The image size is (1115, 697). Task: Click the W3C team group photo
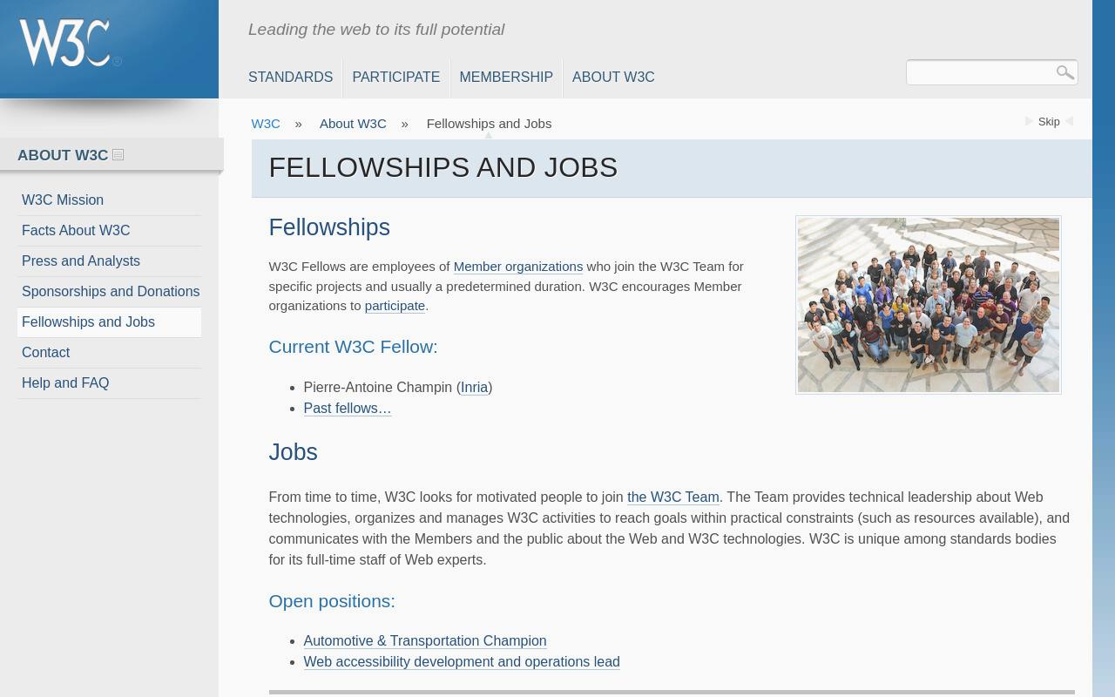pyautogui.click(x=928, y=305)
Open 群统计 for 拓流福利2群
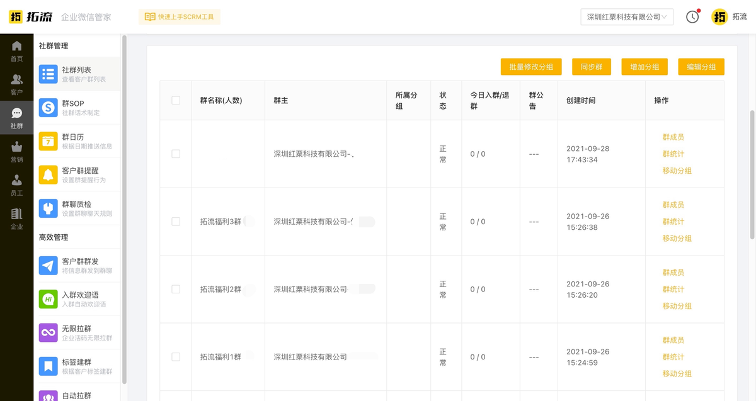This screenshot has height=401, width=756. [672, 289]
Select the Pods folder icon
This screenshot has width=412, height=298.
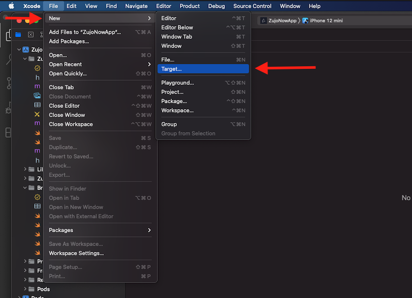click(x=30, y=289)
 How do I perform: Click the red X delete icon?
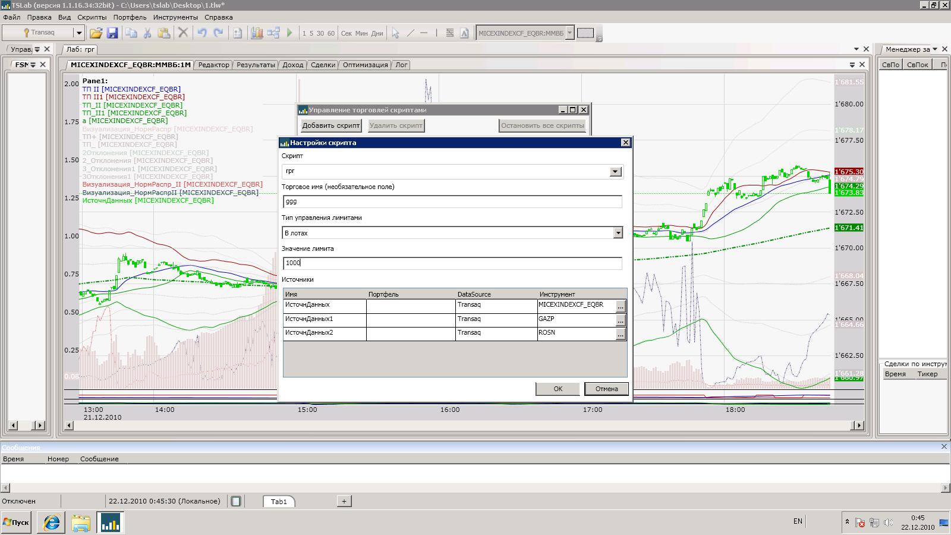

——

Exercise →
Each line holding "icon" in the records should be copied out.

Output of the task →
Select the Pods folder icon
 How do I perform: Click the red X delete icon?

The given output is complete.